Im Namen des Kreisvorstandes der Linken dankt der Vorsitzende Ferry Marquardt dem bisherigen Vorstandsmitglied Leopold für „die gemeinsame konstruktive Arbeit und bedauert seinen Austritt“. Der Vorstand stehe der Abspaltung ansonsten „sehr optimistisch“ gegenüber, erklärt Marquardt und meint damit, dass Wagenknechts Schatten künftig nicht mehr auf die Linken fällt: „Sahra Wagenknecht hat mit Putinverharmlosung, Transfeindlichkeit und Impfgeschwurbel lange gute Genossinnen und Genossen abgeschreckt – ich freue mich darüber, dass das jetzt vorbei ist.“

Kommunalpolitiker wollen ihre Mandate behalten

Marquardt erinnert daran, dass der Landesvorstand die niedersächsische Bundestagsabgeordnete Amira Mohamed Ali aufgefordert habe, das Mandat, das sie über die Liste der Linken erlangt hat, abzugeben und den Linken Mizgin Ciftci nachrücken zu lassen. Ali gehört zu den neun Bundestagsabgeordneten, die Wagenknecht folgen. Sie haben jedoch angekündigt, ihre Mandate behalten zu wollen.

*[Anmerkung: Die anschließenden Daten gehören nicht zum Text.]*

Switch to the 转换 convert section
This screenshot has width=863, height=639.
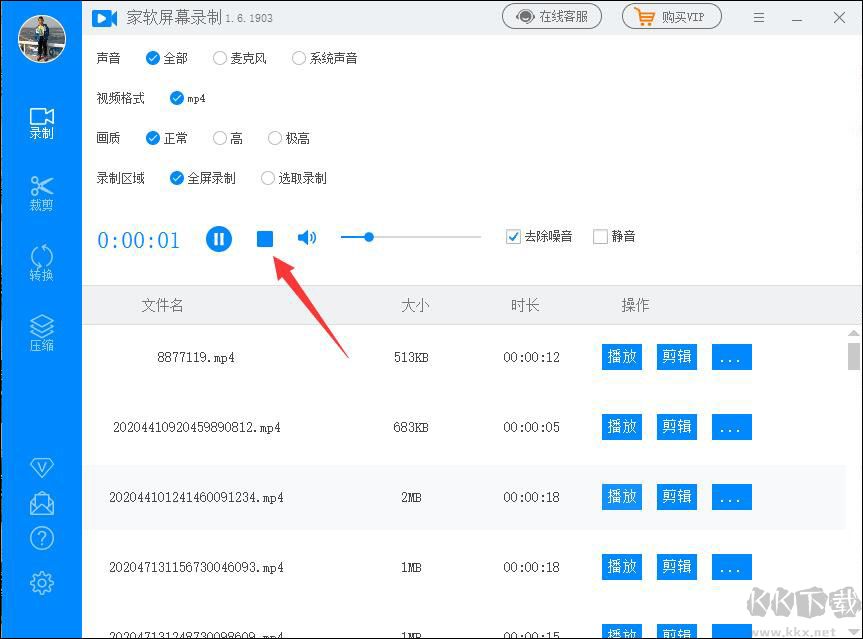pyautogui.click(x=42, y=263)
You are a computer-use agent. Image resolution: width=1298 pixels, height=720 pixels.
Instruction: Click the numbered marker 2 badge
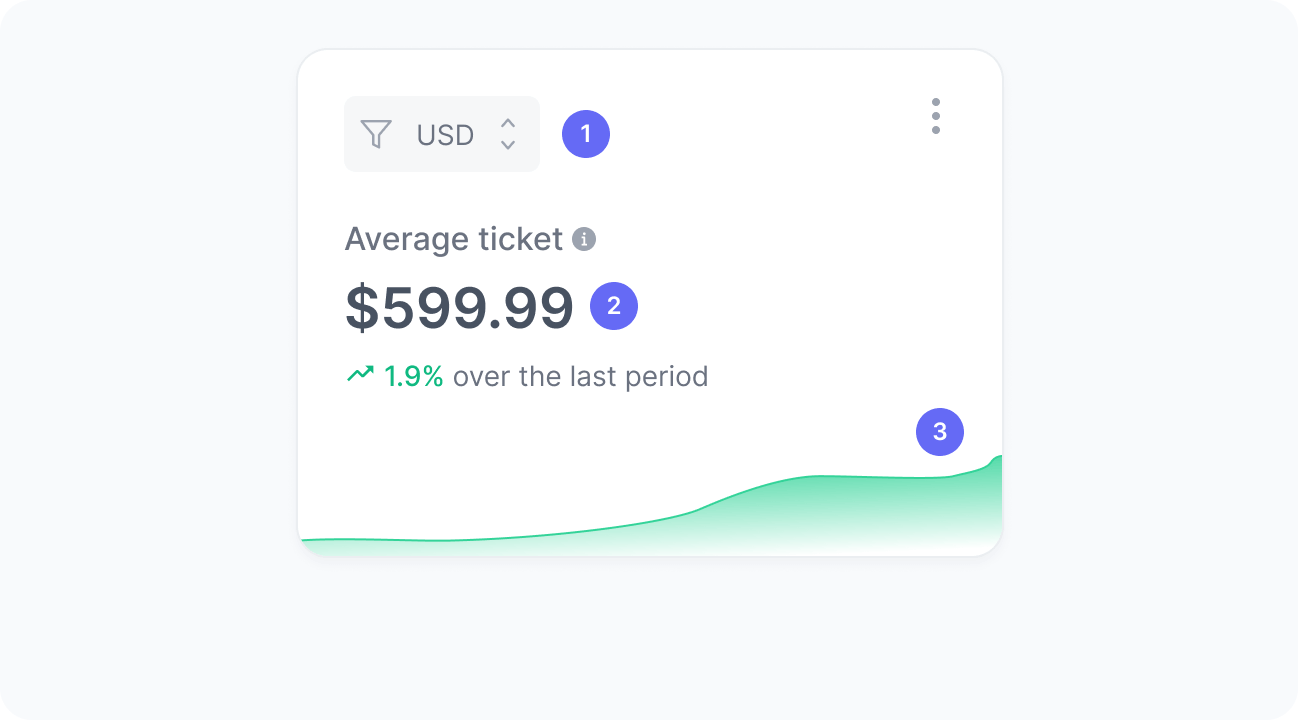(x=616, y=306)
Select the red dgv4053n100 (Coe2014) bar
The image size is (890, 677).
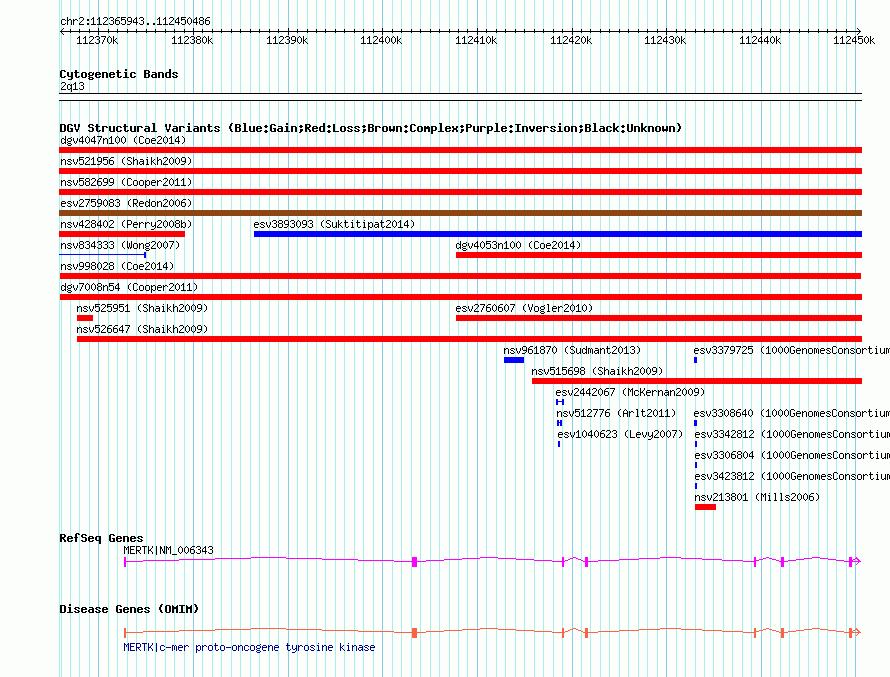658,255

Verantwortung in der Gruppe

Das wollen auch die Kreistags- und Ratsmitglieder aus dem Kreis Hildesheim, die sich Wagenknecht anschließen. Sie hätten sich untereinander abgestimmt, berichtet Sturm. Für die Kreistagsfraktion erklärt er das so: „Wir gehören zu einer Gruppe, haben an deren Zielen mitgearbeitet und einen Vertrag geschlossen. Dadurch haben wir eine Verantwortung.“

Die hätte Leopold indessen gern im Landtag übernommen. Doch dann fuhr Die Linke bei der Wahl im Herbst 2022 in Niedersachsen mit 2,7 Prozent ein sehr schlechtes Ergebnis ein. Das habe ihn hart getroffen, sagte Leopold, als er im Frühjahr dieses Jahres das Amt als Landesvorsitzender abgab. Von ihm werde aber weiter zu hören sein, kündigte er an – und bricht nun zu neuen politischen Ufern auf.